4.  The evidence we took revealed a strange world in which staff at the LSC believed prioritisation would not be needed in the short to medium term because the programme had historically been underspending. Hence they could defer difficult decisions, for example on how to rank projects within and across regions, to someone else—perhaps the LSC's successor organisations. But this meant that the programme in the end operated on a first-come, first-served basis, with no consideration given either to need or wider departmental or government policy objectives. Some colleges received funding for iconic buildings when something much cheaper would have served perfectly well. Other worthy projects, perhaps in areas of greater deprivation, will now not be funded at all. (Paragraph 49)

5.  This should not have happened and must not happen again. We recommend that it should be a requirement for all national capital programmes to have an agreed mechanism for prioritisation built in to them from the start, even if they initially underspend. In this case the perceived need within the LSC to "use or lose in-year budgets" was a key factor in the Council's decision to seek to build up demand in the early stages of the programme, a build-up which proved impossible to manage. Consideration should be given to how to mitigate the tendency to focus on in-year budgets and therefore make short-term decisions, for example enabling greater flexibility to carry-over funds in the early stages of a programme to ensure that growth is managed sustainably. (Paragraph 50)

Role of LSC in liaising with the regions

6.  We conclude that the senior management of the LSC made two significant mistakes in dealing with the regions during 2008. They should have been consulting Regional Directors much more frequently about the programme to establish likely overspends, whether or not they were aware at the time of the Edwards report and its implications, and Regional Directors should have been given a responsibility to monitor and report on the number of projects coming through the system. (Paragraph 54)

Risk management

7.  The fact that the LSC's weak risk management system was being addressed as these events were unfolding, and that even as a result of this the capital programme was not identified as a major potential problem is astounding. In this context we repeat our criticism that DIUS did not place key risks it had identified in its Accounts—including poor risk management at the LSC—in its 2008 Departmental Report. (Paragraph 63)
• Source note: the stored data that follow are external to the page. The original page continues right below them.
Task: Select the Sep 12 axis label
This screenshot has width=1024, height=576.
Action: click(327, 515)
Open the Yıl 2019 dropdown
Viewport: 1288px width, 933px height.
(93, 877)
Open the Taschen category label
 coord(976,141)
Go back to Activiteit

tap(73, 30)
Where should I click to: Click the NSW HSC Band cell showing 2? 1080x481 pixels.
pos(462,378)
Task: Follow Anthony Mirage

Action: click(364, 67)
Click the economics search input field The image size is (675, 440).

The role of the National Council and the Chairman of the LSC

8.  We note the points made by Chris Banks about the position of the LSC Council and his own position as Chairman of that Council. While the LSC Council delegated responsibility for management to the executive team it retained a responsibility to provide high-level oversight, set overall strategy and to challenge and question what the management team were doing, and the Chairman of the Council should have been leading the Council in achieving this. The Chairman and the Council clearly failed in this oversight during 2008. (Paragraph 69)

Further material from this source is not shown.